Charles Martel (; 8 September 1271 – 12 August 1295) of the Capetian dynasty was the eldest son of king Charles II of Naples and Mary of Hungary, the daughter of King Stephen V of Hungary.

The 18-year-old Charles Martel was set up by Pope Nicholas IV and the ecclesiastical party as the titular King of Hungary (1290–1295) as the successor of his maternal uncle, the childless Ladislaus IV of Hungary against whom the Pope had already earlier declared a crusade.

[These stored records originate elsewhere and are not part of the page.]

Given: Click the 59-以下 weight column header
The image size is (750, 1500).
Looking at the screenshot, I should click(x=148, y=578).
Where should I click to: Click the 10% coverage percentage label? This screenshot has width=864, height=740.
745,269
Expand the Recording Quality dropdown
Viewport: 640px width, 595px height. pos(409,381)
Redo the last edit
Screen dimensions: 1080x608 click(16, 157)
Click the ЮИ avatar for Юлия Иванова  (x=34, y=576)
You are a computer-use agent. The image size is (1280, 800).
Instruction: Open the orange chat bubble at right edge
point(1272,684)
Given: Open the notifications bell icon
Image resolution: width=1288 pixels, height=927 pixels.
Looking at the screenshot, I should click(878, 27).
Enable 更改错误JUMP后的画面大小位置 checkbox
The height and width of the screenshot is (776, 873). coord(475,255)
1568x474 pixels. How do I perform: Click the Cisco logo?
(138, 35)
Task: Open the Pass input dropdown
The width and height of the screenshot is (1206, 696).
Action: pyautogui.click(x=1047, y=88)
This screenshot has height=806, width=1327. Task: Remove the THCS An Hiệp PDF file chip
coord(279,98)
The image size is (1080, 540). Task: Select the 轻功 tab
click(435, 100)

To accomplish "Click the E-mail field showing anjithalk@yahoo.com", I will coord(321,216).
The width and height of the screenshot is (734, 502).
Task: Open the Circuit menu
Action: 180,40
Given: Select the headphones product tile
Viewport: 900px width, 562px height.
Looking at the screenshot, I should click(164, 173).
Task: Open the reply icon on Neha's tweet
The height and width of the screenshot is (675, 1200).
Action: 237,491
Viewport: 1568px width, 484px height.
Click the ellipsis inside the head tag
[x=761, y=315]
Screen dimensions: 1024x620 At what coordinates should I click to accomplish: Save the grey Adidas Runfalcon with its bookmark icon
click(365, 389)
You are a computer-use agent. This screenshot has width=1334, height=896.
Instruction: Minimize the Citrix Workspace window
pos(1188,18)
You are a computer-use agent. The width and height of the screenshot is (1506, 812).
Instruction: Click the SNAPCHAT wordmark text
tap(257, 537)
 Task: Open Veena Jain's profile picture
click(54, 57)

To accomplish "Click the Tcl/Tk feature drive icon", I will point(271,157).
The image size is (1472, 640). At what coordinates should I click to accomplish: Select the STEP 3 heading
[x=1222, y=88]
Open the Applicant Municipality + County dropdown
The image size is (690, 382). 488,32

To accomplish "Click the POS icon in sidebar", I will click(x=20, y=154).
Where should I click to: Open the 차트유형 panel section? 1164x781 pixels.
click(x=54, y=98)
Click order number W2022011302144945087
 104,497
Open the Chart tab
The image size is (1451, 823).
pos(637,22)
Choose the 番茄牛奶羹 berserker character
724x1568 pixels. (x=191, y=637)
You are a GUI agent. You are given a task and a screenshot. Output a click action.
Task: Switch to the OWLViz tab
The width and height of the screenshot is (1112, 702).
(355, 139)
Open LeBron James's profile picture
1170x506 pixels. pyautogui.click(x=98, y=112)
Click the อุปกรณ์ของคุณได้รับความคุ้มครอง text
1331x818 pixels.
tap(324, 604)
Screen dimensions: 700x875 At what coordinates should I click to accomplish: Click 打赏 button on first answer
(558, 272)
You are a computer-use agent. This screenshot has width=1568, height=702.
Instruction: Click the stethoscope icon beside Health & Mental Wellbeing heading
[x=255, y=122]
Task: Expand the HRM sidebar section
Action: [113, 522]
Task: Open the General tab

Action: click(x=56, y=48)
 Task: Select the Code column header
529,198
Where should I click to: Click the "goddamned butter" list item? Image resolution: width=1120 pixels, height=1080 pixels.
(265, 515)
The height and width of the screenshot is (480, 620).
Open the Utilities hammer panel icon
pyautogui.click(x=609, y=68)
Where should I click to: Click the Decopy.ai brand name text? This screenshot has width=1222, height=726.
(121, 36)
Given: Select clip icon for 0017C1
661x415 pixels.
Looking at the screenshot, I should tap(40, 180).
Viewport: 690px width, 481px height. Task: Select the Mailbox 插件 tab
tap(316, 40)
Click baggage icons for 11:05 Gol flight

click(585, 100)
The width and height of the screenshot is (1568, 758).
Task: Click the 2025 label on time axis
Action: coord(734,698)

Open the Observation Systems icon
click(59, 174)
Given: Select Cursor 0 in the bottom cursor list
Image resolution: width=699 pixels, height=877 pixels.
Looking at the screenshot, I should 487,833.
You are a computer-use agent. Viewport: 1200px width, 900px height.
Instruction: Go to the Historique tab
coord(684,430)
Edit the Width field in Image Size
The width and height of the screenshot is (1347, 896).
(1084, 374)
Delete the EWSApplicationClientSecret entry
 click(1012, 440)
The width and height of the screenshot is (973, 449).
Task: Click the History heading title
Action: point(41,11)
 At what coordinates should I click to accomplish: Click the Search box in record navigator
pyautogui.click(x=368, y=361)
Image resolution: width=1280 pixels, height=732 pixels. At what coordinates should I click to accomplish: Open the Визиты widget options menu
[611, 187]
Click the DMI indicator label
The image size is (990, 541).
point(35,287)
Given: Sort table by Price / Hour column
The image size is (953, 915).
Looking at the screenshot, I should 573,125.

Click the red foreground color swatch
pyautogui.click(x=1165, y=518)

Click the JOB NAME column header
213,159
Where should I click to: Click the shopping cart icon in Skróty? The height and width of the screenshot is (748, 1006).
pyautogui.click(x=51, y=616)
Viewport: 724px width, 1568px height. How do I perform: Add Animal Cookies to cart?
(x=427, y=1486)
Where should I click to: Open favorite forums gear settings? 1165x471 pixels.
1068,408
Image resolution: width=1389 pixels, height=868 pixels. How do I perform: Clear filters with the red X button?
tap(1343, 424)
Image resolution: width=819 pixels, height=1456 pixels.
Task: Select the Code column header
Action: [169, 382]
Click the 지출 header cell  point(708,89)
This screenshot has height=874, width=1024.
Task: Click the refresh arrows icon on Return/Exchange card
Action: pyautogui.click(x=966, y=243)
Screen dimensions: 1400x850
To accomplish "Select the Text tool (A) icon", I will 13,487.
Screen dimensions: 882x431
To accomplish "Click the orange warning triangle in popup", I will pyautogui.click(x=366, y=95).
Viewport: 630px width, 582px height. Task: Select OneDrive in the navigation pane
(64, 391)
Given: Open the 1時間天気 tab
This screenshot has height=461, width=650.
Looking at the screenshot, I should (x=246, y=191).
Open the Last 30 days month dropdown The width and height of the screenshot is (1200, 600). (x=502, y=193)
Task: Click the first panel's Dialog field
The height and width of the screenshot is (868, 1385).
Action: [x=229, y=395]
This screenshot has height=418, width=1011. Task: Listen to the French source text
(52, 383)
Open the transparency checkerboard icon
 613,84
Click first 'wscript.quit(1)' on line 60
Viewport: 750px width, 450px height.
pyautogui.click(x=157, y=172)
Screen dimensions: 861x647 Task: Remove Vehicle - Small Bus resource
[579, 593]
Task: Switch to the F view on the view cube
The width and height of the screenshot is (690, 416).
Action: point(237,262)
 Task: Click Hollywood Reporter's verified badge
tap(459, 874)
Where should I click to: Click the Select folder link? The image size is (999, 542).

He never managed to govern the Kingdom of Hungary, where an agnate of the Árpád dynasty, his cousin Andrew III of Hungary ruled at that time.  Charles Martel was, however, successful in asserting his claim in the Kingdom of Croatia, then in personal union with Hungary.

Charles Martel died of the plague in Naples. His son, Charles (or Charles Robert), later succeeded in winning the throne of Hungary.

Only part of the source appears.